The Makerspace at the University of Wollongong was a welcome reprieve for me. The “space” was truly one of the most inclusive communities I have experienced. I regularly visited in a mobility scooter to be welcomed by friendly faces and people welcoming working together to make their lives better. It was there I built the Kangaroo Crutch that helped me to get out of the chair by transferring my weight from my ankle to my knee. The concept of the Makerspace is something I love and my experience is what led to Ability Links creating a new Makerspace for the disability community of Wollongong.
I remember one situation, just after getting out of hospital. I was on campus in my chair. Being a new chair user, I had to use the strength of my triceps and go backwards up hills. One day I ended up getting a wheel stuck in the garden bed out the front of the bus terminal at UOW and quite literally catapulted myself into a bed of woodchips. I was mobbed by onlookers and people wanting to help. I felt extremely embarrassed, but it helped me to understand that people are willing to help and that it’s ok to ask. That said I distinctly remember an experience where an international student saw me struggling and took hold of the back of my chair and pushed me to the library. It was considerate of her, but I didn’t ask for the help, and she didn’t quite understand that I wasn’t heading to the library, but instead the Unibar. That experience highlighted to me that quite often people make assumptions as to the needs of people with disabilities. Here’s a tip: Ask before helping. The gesture may be welcomed, but just pushing me away essentially felt like I was being kidnapped.
Finding a semi accessible home for myself with good housemates was lifechanging. It meant being able to access the community. Eventually it led to a job helping others with a disability as a Support Coordinator, where I have found my experience, skills and past challenges have real meaning. Gaining support from the NDIS really opened opportunities for me that were just out of reach. For me it means greater safety and security. While the NDIS isn’t a direct payment to me, its investment in my life has meant not having to be in vulnerable living situations. It has meant being able to have access to the community, education and to take control over my future. It has given me equity and the opportunity to be at the same starting point as my peers.
The medical model of disability focuses on changing the individual. The social model of disability focuses on changing communities and the lives of people with disabilities. Most of us can’t and don’t want to be “fixed”. We want to be accepted and included.
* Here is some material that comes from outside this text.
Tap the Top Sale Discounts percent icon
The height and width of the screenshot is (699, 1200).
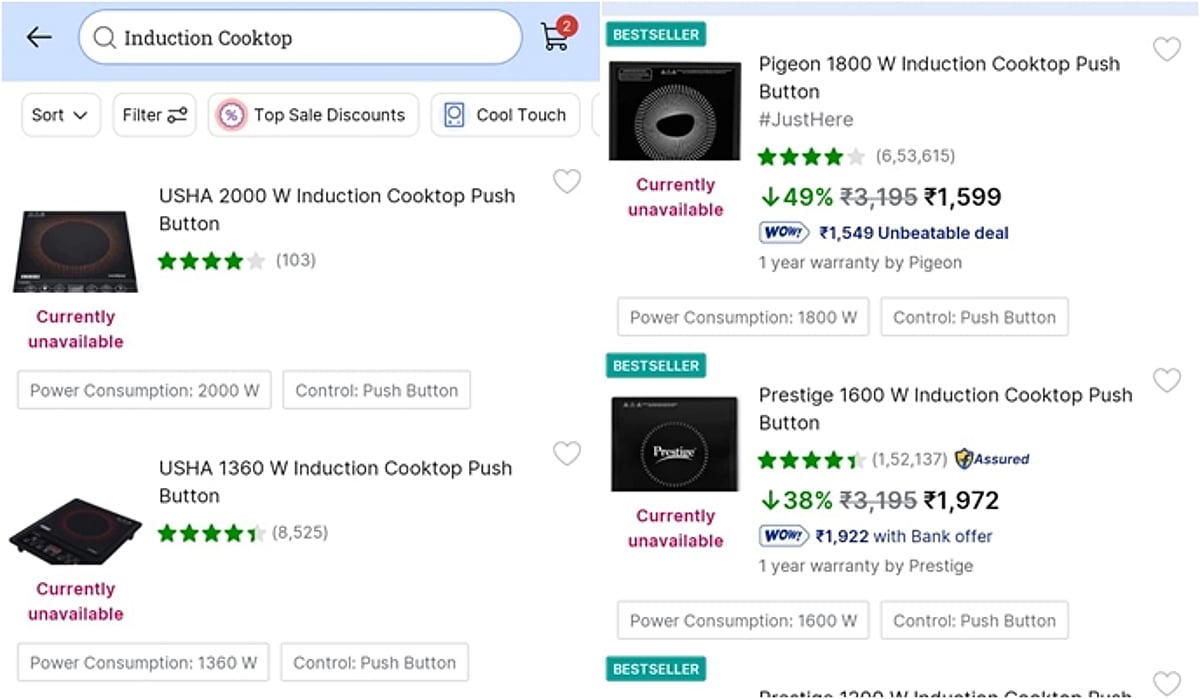click(231, 115)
We have impairments that need to be addressed to be meaningfully included. With the NDIS and the connections I have built whilst supported to get out and about, I am better prepared to use my abilities to their full potential. With support I have been empowered to take my life into my own hands.
I see how much the community of People with Disability has to offer, though we must help people move past shallow judgements and break stereotypes entrenched by the medical model. We; people living with disabilities are more than our barriers. Inclusion starts with intentional conversations. True equity comes from understanding and being heard. That means sharing our stories, speaking up and showing what we can achieve when our needs are met. I dream of a day where people are judged on merits, and people living with disabilities are represented in all areas of society, have a place at the table and have a meaningful say over how we live.